[Extracted text]:
The PGA Tour plans to return from its hiatus due to the coronavirus pandemic in just under eight weeks.
It won’t do so without coronavirus testing.
“We are going to need to be able to test players, caddies and other constituents before we return, but we need to do so in a way that’s not going to take away from the critical need that we’re currently facing,” Tour commissioner Jay Monahan said Friday on NBC Sports Network’s “Lunch Talk Live.” “And we feel confident based on the advice that we’re getting from medical experts that we’ll be in that position.”
As the PGA Tour announced Thursday that it would resume play with the Charles Schwab Challenge in Fort Worth, Texas, on June 11, chief among its concerns is the safety of those involved. From the first tournament through the end of the rescheduled Masters on Nov. 15, professional golf will be played in 26 cities, and Monahan said the Tour is thinking about “every single movement.”
“We’re thinking about what it’s going to take in advance of a player getting on property to a tournament, to every single movement a player or caddie might have over the course of a week, and thinking about what can we do to make that the safest environment possible,” Monahan said.
Along with testing, the Tour will have to work with the cities – and their restrictions due to the coronavirus – on their schedule. Monahan said the tournaments’ hosts and sponsors have strong relationships with their local and state governments and are confident play can resume. The Tour, the tournaments and the sponsors are also “highly aware” the schedule could change.
“But we really felt it was important to be able to set a starting point to showcase our schedule so our players can get ready, so our fans can feel inspired,” Monahan said.
That goal was developed in conversations with the president.

[Raw data]:

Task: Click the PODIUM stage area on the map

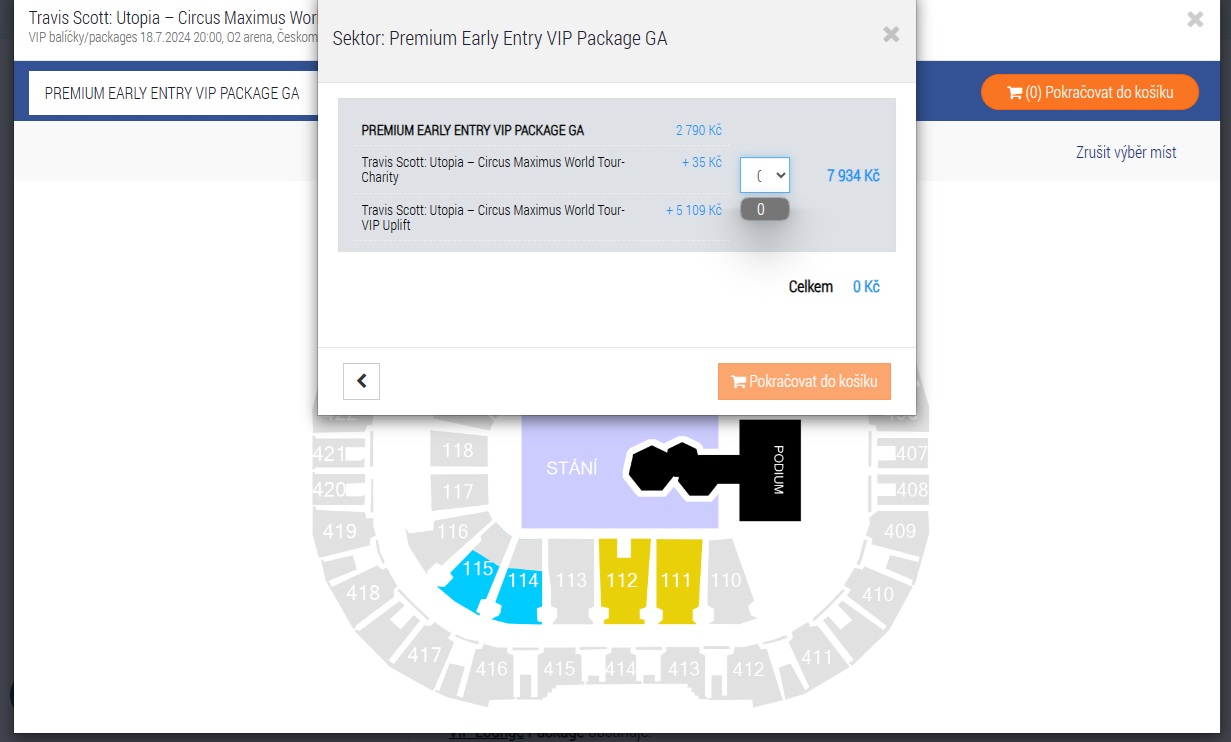Action: 770,470
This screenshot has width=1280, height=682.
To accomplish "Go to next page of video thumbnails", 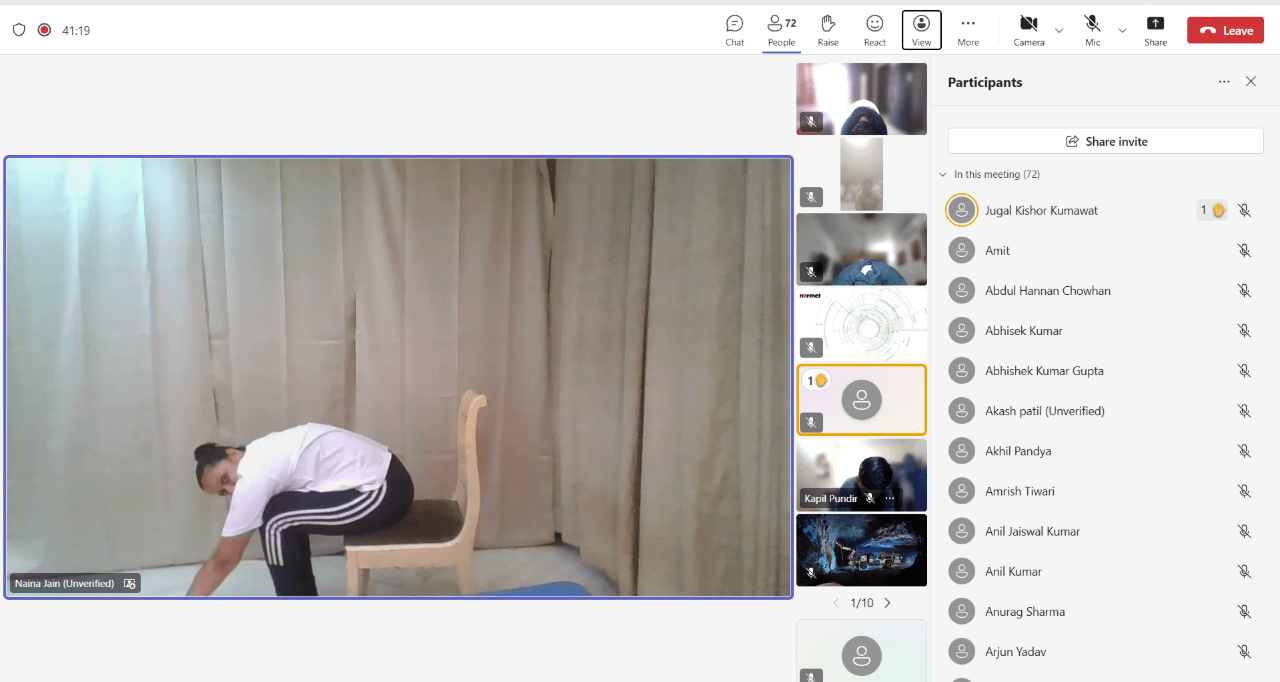I will point(887,603).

[Brief 1]:
From the PGA Tour article, list the groups Monahan says the Tour will need to be able to test for coronavirus before it returns.
[Brief 2]:
Answer each question from the PGA Tour article.
(a) With which tournament, and in which city, will the Tour resume play?
(b) In how many cities will professional golf be played from the first tournament through the end of the rescheduled Masters?
(c) On which program did Monahan speak on Friday?
[Brief 3]:
According to the PGA Tour article, why did the Tour set a starting date even though it knows the schedule could change?

[Exercise answer 1]:
- Players
- Caddies
- Other constituents

[Exercise answer 2]:
(a) The Charles Schwab Challenge in Fort Worth, Texas.
(b) 26 cities.
(c) NBC Sports Network's "Lunch Talk Live."

[Exercise answer 3]:
Monahan said the Tour felt it was important to set a starting point to showcase its schedule. That would let players get ready and let fans feel inspired.